Le « bénéfice primaire » est lié au déterminisme même des symptômes. Freud y distingue deux parties : la « partie interne du bénéfice primaire » consiste en la réduction de tension que procure le symptôme ; celui-ci, pour douloureux qu’il soit, a pour but d’éviter au sujet des conflits parfois plus pénibles : c’est le mécanisme dit de la « fuite dans la maladie ». La « partie externe du bénéfice primaire » serait liée aux modifications qu’apporte le symptôme dans les relations interpersonnelles du sujet. Ainsi, une femme « opprimée par son mari » peut obtenir, grâce à la névrose, plus de tendresse et d’attention, en même temps qu’elle se venge des mauvais traitements subis.

Mais si Freud désigne ce dernier aspect du bénéfice par les termes d'« externe ou accidentel » c’est bien que la frontière qui le sépare du bénéfice secondaire est difficile à tracer.

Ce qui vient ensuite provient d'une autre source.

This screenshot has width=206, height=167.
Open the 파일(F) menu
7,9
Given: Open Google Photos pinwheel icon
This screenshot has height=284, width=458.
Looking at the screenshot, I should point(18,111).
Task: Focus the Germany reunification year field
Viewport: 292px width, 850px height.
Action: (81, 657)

Pour décrire celui-ci, Freud se réfère au cas de la névrose traumatique, voire à celui d’une infirmité physique résultant d’un accident. Le bénéfice secondaire se matérialise ici par la rente versée à l’infirme, puissant motif s’opposant à une réadaptation : « En le débarrassant de son infirmité, vous lui ôteriez tout d’abord ses moyens de subsistance, car il y aurait alors à se demander s’il est encore capable de reprendre son ancien travail » (2 b).

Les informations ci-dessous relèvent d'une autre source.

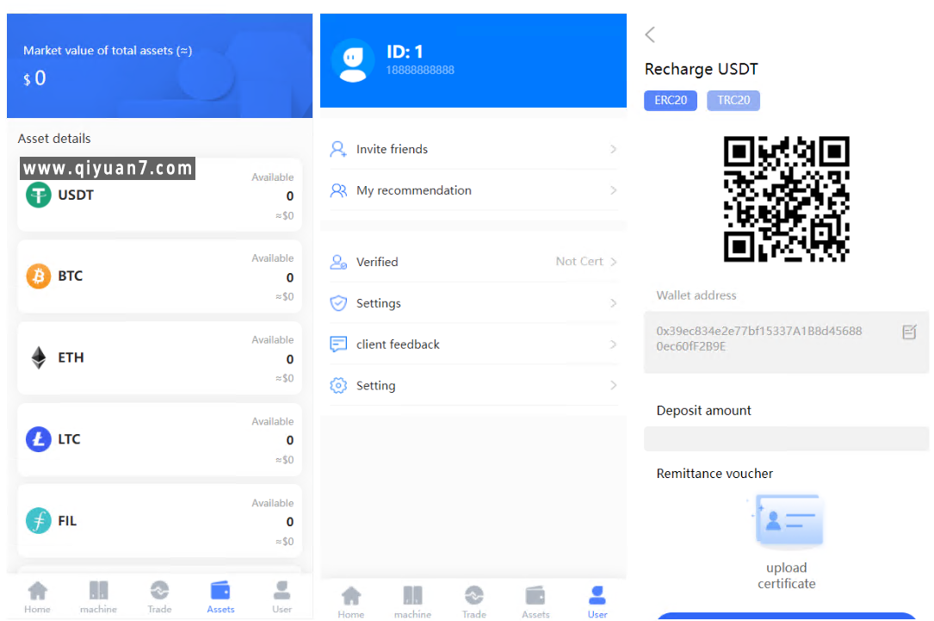The image size is (934, 621).
Task: Click the copy wallet address icon
Action: pyautogui.click(x=909, y=332)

Sur cet exemple clair, on peut aisément dégager les trois caractères qui définissent le bénéfice secondaire. Encore faudrait-il préciser que, même dans un tel cas, on devrait, comme y engagent les recherches contemporaines, s’interroger sur les motivations inconscientes de l’accident. Quand il s’agit de névrose et a fortiori de névrose non-traumatique, les distinctions ne sont-elles pas encore moins tranchées ? En effet, un bénéfice survenu secondairement dans le temps, et en apparence extrinsèque, a pu être prévu et visé dans le déclenchement du symptôme. Quant à l’aspect objectif du bénéfice secondaire, il masque souvent son caractère profondément libidinal : la rente versée à l’infirme – pour reprendre ce cas – peut par exemple renvoyer symboliquement à une dépendance du type enfant-mère.

C’est probablement le point de vue topique qui permet le mieux de comprendre ce qui est visé sous le terme de bénéfice secondaire, dans la mesure où est prise en considération l’instance du moi dans sa tendance, voire sa « compulsion », à la synthèse (voir : Moi). La question est abordée par Freud dans le chapitre III d’Inhibition, symptôme et angoisse (Hemmung, Symptom und Angst, 1926) où la notion de bénéfice secondaire s’éclaire par comparaison avec le « combat défensif secondaire » entrepris par le moi, non pas directement contre le désir, mais contre un symptôme déjà constitué. Défense secondaire et bénéfice secondaire apparaissent comme deux modalités de réponse du moi à ce « corps étranger » qu’est d’abord le symptôme « … le moi se comporte comme s’il était guidé par cette idée que le symptôme est là désormais, et ne saurait être éliminé : il n’y a qu’à pactiser avec cette situation et en tirer le plus grand avantage possible » (3). Freud distingue dans ce bénéfice secondaire de la maladie, qui constitue une véritable incorporation du symptôme au moi, d’une part les avantages tirés du symptôme dans le domaine de l’auto-conservation. d’autre part des satisfactions proprement narcissiques.

On notera en conclusion que la dénomination de bénéfice secondaire ne doit pas faire obstacle à la recherche de motivations liées plus directement à la dynamique de la névrose. La même remarque conviendrait dans le cas de ces traitements psychanalytiques où la notion de bénéfice secondaire est invoquée pour rendre compte du fait que le patient paraît trouver, au maintien d’une situation transférentielle, plus de satisfaction qu’à la guérison.

(1) Freud (S.). Bruchstück einer Hysterie-Analyse, 1905. – a) G.W., V, 203 ; S.E., VII. 43 ; Fr., 30. – b) Cf. G.W., V, 202-3, n. 1 ; S.E., VII, 43, n. 1 ; Fr., 30, n. 1.

(2) Freud (S.), a) Cf. G.W., XI, 395 sqq. ; S.E., XVI, 381 sqq. ; Fr., 409 sqq. – b) G.W., XI, 399 ; S.E., XVI. 384 ; Fr., 412.

(3) Freud (S.). G.W., XIV, 126 ; S.E., XX, 99 ; Fr., 15.